Copy out every one of the entries below word for word, keeping all the lines in their original order.

=== GIVEN DATA ===

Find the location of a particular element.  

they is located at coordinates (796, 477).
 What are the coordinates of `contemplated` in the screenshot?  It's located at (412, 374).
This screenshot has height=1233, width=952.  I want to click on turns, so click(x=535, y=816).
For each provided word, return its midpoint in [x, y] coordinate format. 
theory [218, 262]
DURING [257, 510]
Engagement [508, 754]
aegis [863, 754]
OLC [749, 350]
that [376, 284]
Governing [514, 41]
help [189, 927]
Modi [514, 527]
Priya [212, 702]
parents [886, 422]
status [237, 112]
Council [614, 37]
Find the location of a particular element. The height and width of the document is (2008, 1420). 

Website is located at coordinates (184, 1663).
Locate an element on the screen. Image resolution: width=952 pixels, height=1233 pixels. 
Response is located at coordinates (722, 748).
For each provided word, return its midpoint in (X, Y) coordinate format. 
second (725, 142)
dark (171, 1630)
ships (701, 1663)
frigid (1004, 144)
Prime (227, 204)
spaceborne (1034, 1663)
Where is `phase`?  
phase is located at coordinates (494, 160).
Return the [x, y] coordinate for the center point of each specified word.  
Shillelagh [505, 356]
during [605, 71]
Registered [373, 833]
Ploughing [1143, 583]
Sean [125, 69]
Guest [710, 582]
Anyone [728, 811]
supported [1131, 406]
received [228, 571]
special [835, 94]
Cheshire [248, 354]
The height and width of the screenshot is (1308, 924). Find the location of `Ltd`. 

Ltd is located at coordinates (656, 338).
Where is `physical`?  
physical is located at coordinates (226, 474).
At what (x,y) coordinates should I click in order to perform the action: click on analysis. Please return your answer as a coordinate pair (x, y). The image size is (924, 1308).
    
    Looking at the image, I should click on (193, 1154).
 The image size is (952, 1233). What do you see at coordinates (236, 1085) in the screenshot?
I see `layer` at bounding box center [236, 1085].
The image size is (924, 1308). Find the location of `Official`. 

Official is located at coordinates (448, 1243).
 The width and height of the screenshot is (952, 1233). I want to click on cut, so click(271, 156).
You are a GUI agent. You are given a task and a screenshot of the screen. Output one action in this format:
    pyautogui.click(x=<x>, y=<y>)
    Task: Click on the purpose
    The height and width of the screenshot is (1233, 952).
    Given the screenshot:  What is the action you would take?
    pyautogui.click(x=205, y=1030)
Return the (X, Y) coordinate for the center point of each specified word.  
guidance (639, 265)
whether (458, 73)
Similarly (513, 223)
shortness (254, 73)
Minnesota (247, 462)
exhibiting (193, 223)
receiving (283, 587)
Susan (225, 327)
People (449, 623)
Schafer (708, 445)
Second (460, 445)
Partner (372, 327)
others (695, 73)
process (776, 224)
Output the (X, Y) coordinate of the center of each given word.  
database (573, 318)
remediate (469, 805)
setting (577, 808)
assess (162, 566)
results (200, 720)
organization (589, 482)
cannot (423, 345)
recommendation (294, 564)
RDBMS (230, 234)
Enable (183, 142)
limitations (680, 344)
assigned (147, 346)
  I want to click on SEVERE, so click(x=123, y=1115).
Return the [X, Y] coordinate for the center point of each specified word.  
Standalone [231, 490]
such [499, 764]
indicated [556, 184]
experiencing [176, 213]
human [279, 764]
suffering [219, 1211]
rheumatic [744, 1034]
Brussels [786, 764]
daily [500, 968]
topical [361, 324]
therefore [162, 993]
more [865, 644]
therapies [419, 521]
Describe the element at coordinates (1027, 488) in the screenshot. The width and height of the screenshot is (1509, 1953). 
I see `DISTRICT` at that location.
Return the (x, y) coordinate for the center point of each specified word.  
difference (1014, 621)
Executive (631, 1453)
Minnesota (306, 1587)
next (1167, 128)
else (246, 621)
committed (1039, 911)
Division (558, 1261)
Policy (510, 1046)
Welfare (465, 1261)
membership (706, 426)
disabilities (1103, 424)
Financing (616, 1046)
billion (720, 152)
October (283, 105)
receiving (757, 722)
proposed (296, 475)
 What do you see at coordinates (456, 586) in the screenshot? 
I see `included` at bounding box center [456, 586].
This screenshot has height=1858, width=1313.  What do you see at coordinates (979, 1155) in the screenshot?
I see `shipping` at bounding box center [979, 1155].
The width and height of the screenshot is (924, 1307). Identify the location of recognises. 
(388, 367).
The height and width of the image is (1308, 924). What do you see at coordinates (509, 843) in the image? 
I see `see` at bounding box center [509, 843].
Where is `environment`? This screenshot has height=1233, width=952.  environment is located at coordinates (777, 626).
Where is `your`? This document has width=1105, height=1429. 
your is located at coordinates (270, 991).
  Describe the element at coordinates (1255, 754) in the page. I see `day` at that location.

===

OUTPUT:
Find the location of a particular element.  

they is located at coordinates (796, 477).
 What are the coordinates of `contemplated` in the screenshot?  It's located at (412, 374).
This screenshot has height=1233, width=952.  I want to click on turns, so click(x=535, y=816).
For each provided word, return its midpoint in [x, y] coordinate format. 
theory [218, 262]
DURING [257, 510]
Engagement [508, 754]
aegis [863, 754]
OLC [749, 350]
that [376, 284]
Governing [514, 41]
help [189, 927]
Modi [514, 527]
Priya [212, 702]
parents [886, 422]
status [237, 112]
Council [614, 37]
Find the location of a particular element. The height and width of the document is (2008, 1420). 

Website is located at coordinates (184, 1663).
Locate an element on the screen. Image resolution: width=952 pixels, height=1233 pixels. 
Response is located at coordinates (722, 748).
For each provided word, return its midpoint in (X, Y) coordinate format. 
second (725, 142)
dark (171, 1630)
ships (701, 1663)
frigid (1004, 144)
Prime (227, 204)
spaceborne (1034, 1663)
Where is `phase`?  
phase is located at coordinates (494, 160).
Return the [x, y] coordinate for the center point of each specified word.  
Shillelagh [505, 356]
during [605, 71]
Registered [373, 833]
Ploughing [1143, 583]
Sean [125, 69]
Guest [710, 582]
Anyone [728, 811]
supported [1131, 406]
received [228, 571]
special [835, 94]
Cheshire [248, 354]
The height and width of the screenshot is (1308, 924). Find the location of `Ltd`. 

Ltd is located at coordinates (656, 338).
Where is `physical`?  
physical is located at coordinates (226, 474).
At what (x,y) coordinates should I click in order to perform the action: click on analysis. Please return your answer as a coordinate pair (x, y). The image size is (924, 1308).
    
    Looking at the image, I should click on (193, 1154).
 The image size is (952, 1233). What do you see at coordinates (236, 1085) in the screenshot?
I see `layer` at bounding box center [236, 1085].
The image size is (924, 1308). Find the location of `Official`. 

Official is located at coordinates (448, 1243).
 The width and height of the screenshot is (952, 1233). I want to click on cut, so click(271, 156).
You are a GUI agent. You are given a task and a screenshot of the screen. Output one action in this format:
    pyautogui.click(x=<x>, y=<y>)
    Task: Click on the purpose
    The height and width of the screenshot is (1233, 952).
    Given the screenshot:  What is the action you would take?
    pyautogui.click(x=205, y=1030)
Return the (X, Y) coordinate for the center point of each specified word.  
guidance (639, 265)
whether (458, 73)
Similarly (513, 223)
shortness (254, 73)
Minnesota (247, 462)
exhibiting (193, 223)
receiving (283, 587)
Susan (225, 327)
People (449, 623)
Schafer (708, 445)
Second (460, 445)
Partner (372, 327)
others (695, 73)
process (776, 224)
Output the (X, Y) coordinate of the center of each given word.  
database (573, 318)
remediate (469, 805)
setting (577, 808)
assess (162, 566)
results (200, 720)
organization (589, 482)
cannot (423, 345)
recommendation (294, 564)
RDBMS (230, 234)
Enable (183, 142)
limitations (680, 344)
assigned (147, 346)
  I want to click on SEVERE, so click(x=123, y=1115).
Return the [X, Y] coordinate for the center point of each specified word.  
Standalone [231, 490]
such [499, 764]
indicated [556, 184]
experiencing [176, 213]
human [279, 764]
suffering [219, 1211]
rheumatic [744, 1034]
Brussels [786, 764]
daily [500, 968]
topical [361, 324]
therefore [162, 993]
more [865, 644]
therapies [419, 521]
Describe the element at coordinates (1027, 488) in the screenshot. The width and height of the screenshot is (1509, 1953). 
I see `DISTRICT` at that location.
Return the (x, y) coordinate for the center point of each specified word.  
difference (1014, 621)
Executive (631, 1453)
Minnesota (306, 1587)
next (1167, 128)
else (246, 621)
committed (1039, 911)
Division (558, 1261)
Policy (510, 1046)
Welfare (465, 1261)
membership (706, 426)
disabilities (1103, 424)
Financing (616, 1046)
billion (720, 152)
October (283, 105)
receiving (757, 722)
proposed (296, 475)
 What do you see at coordinates (456, 586) in the screenshot? 
I see `included` at bounding box center [456, 586].
This screenshot has height=1858, width=1313.  What do you see at coordinates (979, 1155) in the screenshot?
I see `shipping` at bounding box center [979, 1155].
The width and height of the screenshot is (924, 1307). Identify the location of recognises. 
(388, 367).
The height and width of the image is (1308, 924). What do you see at coordinates (509, 843) in the image? 
I see `see` at bounding box center [509, 843].
Where is `environment`? This screenshot has height=1233, width=952.  environment is located at coordinates (777, 626).
Where is `your`? This document has width=1105, height=1429. 
your is located at coordinates (270, 991).
  Describe the element at coordinates (1255, 754) in the page. I see `day` at that location.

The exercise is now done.